Thailand plans to regulate, limit cryptocurrency payment for goods, services

According to tax officials, those who engage in coin mining also will be subject to taxation on the sale of coins. (Photo by Quantitatives.io)

The Finance Ministry, Bank of Thailand and Securities and Exchange Commission (SEC) have agreed to a plan to regulate and limit the use of cryptocurrencies as a means of paying for goods and services, to prevent such transactions from affecting Thailand’s financial stability and economic system, pending public hearings on the matter.

The planned regulation and limitation is just one of the measures being considered by the three state agencies aimed at curbing the booming digital asset business in Thailand, which is quickly expanding in line with global trend of paperless and seamless financial transactions.

According to the three state agencies, digital asset operators have expanded the scope of business by advertising and offering payment services through the use of cryptocurrencies, which may lead to wider use of such digital assets as legal tender for payment of goods and services.

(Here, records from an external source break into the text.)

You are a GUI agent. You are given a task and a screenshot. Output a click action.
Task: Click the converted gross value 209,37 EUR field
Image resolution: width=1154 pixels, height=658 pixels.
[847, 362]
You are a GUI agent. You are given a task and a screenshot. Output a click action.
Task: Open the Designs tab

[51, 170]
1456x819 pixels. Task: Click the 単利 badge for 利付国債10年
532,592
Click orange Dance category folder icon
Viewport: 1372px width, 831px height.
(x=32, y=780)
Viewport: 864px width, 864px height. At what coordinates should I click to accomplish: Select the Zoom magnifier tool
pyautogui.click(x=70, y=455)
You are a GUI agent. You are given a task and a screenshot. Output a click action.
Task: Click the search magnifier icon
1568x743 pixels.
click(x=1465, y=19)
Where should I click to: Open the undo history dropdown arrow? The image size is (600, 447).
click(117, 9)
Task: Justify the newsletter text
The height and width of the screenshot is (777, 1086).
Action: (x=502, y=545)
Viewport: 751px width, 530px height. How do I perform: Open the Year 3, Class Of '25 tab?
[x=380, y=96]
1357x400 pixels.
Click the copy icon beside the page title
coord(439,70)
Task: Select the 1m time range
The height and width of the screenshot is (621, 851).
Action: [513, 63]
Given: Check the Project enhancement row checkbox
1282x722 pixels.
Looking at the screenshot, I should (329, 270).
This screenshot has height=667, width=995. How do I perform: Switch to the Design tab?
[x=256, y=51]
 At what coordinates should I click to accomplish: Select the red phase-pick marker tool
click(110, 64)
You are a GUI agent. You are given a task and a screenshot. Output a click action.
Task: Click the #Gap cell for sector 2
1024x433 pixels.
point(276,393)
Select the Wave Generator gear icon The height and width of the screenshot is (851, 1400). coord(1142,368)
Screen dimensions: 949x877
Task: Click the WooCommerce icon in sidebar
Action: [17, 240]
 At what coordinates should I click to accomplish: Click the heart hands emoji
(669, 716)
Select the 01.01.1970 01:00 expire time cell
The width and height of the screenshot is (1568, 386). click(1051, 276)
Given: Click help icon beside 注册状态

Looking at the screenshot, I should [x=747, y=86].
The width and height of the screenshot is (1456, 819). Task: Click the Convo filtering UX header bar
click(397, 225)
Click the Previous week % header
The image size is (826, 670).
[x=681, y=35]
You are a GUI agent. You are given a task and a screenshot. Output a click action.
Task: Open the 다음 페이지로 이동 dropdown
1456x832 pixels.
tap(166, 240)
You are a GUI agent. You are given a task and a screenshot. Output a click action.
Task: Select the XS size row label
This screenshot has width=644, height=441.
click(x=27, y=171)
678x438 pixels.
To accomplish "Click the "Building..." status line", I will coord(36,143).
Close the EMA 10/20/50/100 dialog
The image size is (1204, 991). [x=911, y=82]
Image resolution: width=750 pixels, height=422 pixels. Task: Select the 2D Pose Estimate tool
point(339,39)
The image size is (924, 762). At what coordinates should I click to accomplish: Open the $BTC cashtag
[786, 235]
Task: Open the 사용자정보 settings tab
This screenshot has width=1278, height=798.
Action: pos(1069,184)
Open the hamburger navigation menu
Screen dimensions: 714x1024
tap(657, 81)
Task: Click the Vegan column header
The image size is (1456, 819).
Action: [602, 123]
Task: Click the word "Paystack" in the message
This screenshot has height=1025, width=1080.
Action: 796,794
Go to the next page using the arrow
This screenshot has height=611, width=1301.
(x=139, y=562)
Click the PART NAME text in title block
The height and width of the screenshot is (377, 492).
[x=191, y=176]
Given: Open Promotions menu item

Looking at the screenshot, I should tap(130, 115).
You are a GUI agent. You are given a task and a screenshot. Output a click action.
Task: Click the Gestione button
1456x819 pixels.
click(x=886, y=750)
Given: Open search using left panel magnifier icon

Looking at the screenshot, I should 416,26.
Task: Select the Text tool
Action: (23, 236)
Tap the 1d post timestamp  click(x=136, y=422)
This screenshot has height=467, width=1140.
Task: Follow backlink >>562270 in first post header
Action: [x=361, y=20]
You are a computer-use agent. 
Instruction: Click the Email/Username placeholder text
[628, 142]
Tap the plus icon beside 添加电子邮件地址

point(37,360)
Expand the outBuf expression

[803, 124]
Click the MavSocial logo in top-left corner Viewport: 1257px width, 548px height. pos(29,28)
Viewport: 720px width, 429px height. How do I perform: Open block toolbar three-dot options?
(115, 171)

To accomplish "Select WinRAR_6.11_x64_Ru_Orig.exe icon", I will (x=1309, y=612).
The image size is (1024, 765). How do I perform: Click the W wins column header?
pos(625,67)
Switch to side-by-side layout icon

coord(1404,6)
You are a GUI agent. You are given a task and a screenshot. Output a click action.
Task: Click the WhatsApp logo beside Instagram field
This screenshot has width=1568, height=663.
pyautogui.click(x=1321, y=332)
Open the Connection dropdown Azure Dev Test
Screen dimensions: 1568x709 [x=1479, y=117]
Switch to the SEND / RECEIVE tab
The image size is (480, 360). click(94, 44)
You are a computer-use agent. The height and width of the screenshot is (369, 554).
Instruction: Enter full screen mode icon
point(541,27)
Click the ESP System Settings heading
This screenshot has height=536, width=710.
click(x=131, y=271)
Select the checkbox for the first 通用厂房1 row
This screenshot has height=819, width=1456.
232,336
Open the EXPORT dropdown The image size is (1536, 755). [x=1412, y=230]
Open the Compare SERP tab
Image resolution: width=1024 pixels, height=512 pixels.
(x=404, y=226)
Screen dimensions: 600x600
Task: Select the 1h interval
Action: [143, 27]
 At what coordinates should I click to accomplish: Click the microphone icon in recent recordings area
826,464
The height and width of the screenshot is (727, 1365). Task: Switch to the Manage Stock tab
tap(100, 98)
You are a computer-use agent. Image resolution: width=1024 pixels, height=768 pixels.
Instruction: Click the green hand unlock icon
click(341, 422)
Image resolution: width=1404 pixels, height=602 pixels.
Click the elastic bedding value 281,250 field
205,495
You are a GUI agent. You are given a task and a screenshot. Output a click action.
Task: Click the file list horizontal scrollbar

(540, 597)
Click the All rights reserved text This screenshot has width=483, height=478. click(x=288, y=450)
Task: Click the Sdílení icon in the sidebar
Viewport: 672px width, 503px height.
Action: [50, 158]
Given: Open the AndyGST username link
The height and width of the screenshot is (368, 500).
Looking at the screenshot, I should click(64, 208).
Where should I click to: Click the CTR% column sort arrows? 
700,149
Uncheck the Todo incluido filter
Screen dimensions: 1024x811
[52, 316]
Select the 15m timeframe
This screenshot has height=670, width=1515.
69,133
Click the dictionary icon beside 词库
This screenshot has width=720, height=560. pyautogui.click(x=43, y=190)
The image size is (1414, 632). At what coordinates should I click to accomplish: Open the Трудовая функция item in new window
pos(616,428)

The need to curb their operations is to prevent risks from loss to the investors caused by the high volatility of the value of cryptocurrencies and the need to increase the potential of the financial system.

The three agencies admitted, however, that some digital assets, which are useful financial innovations and do not pose a risk to financial or economic systems, will receive their support, but regulations must be put in place to curb cryptocurrency operations.

SEC secretary-general Ruenvadee Suwanmongkol said, however, that public hearings will be held to take opinions from stakeholders about the services provided by digital asset operations and the proposed curbs by the three state agencies.